The project ‘Are You Calling Me A Dog?’ reimagines the history of the Mau Mau resistance in Kenya. I used landscape and portrait photography, film and digital cameras, sometimes combined with print and ink, to recreate scenes depicting Mau Mau rituals of initiation and surrender, as well as British infrastructures of oppression.
Michele Sibiloni
Born in 1981 in Parma, Italy. Lives in Kampala, Uganda
www.michelesibiloni.com
Nsenene Republic, 2014–2018
Grasshoppers, "nsenene" in the local language, are both a delicacy and a source of income in Uganda. They migrate en masse twice a year, right after the rainy seasons, flooding the sky in huge flocks before daybreak. Every night, a large part of the population stays up till twilight to hunt and sell them. Traps made of barrels and metal sheets are placed everywhere, even on rooftops, and strong light bulbs are used to attract the insects. Plastic bottles, nets and burlap sacks are also employed, and many people catch the hoppers with their bare hands. The ubiquitous presence of the crickets and the overall green shade dispersed by the night mist and the smoke of bonfires create an otherworldly scenario, enhanced by the oddness of the hunting techniques and self-made equipment. Moments of busy activity alternate with long pauses, where people try to get some rest or kill time.

Material provided:
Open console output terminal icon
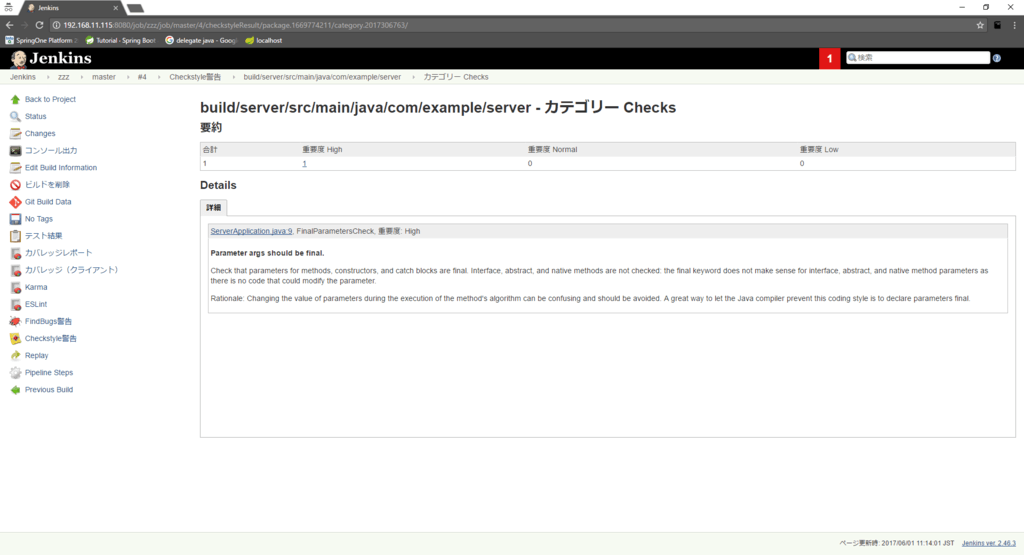The width and height of the screenshot is (1024, 555). pyautogui.click(x=15, y=151)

Your tasks:
1. Do these statements agree with the text on photography projects? Answer yes or no for each and quote the words that decide it.
(a) Grasshoppers in Uganda migrate once a year.
(b) Grasshopper traps are sometimes placed on rooftops.
(c) Michele Sibiloni lives in Parma.
2. Which objects does the text on photography projects name as equipment for catching grasshoppers?
3. Write the next part of the text on photography projects, following on from its final sentence.

Exercise answers:
1.
(a) No: "They migrate en masse twice a year"
(b) Yes: "Traps made of barrels and metal sheets are placed everywhere, even on rooftops"
(c) No: "Lives in Kampala, Uganda"

2. barrels, metal sheets, strong light bulbs, plastic bottles, nets, burlap sacks

3.
Catching and eating grasshoppers is an old tradition in Uganda, and their high protein content makes them a potential food resource for the future: As stated by the UN Food and Agriculture Organization in 2013, introducing edible insects into more people’s diets could reduce world hunger and improve food safety. In recent years, though, deforestation has heavily reduced the amount of insects that migrate and climate change across Africa has made seasonal rains difficult to predict. Timing when to set the traps is crucial and doing it imprecisely can jeopardize the harvest and result in a serious loss.
Grasshoppers' hunting lies on a very precarious edge between past and future, tradition and innovation, and can shed some light about Ugandans' identity as well as about new prospects for the whole planet.
Eve Tagny
Born in 1986 in Montreal, Canada. Lives in Montreal, Canada
www.evetagny.com | Instagram: @evedeli
Lost Love, 2014–2017
Here is presented an excerpt of the photobook Lost Love. It tells the story of young love interrupted by a sudden suicide. Drawn from personal experience, yet tied to a wider context of inherited violence, the series ventures from South Africa to North America via Europe, to offer a meditation on bereavement and healing processes.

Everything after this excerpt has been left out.